(Beginning of EXTRACTED DATA)
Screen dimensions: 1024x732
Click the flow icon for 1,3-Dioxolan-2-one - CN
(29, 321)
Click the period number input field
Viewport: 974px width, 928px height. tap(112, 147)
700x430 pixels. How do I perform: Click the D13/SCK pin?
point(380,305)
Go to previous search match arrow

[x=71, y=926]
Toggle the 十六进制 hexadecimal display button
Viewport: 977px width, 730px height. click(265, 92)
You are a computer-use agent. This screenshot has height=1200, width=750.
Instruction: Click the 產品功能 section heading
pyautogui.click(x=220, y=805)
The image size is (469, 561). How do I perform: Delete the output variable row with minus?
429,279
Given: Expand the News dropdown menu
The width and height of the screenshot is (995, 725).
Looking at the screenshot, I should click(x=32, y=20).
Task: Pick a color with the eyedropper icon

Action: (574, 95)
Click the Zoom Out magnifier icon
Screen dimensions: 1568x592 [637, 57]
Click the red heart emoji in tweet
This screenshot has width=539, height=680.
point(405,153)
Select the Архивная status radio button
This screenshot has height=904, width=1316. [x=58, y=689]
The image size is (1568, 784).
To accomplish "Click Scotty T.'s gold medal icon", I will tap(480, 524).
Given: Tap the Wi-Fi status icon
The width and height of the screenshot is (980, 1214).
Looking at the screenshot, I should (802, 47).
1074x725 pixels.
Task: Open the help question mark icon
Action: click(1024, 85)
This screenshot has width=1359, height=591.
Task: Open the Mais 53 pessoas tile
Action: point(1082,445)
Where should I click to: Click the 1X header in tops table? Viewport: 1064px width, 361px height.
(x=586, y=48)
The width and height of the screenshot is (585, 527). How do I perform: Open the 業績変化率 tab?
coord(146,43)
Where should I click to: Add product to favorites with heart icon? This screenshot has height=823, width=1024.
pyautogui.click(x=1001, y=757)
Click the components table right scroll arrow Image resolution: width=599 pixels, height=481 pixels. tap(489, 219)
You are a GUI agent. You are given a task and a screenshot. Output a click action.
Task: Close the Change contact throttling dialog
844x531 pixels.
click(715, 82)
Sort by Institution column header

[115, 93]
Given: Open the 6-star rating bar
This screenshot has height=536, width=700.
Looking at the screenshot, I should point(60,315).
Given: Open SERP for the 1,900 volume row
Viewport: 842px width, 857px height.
(End of EXTRACTED DATA)
This task calls for each line of the material that contains "agent".

You are a computer-use agent. This screenshot has height=1200, width=750.
You are a GUI agent. You are given a task and a screenshot. Output a click action.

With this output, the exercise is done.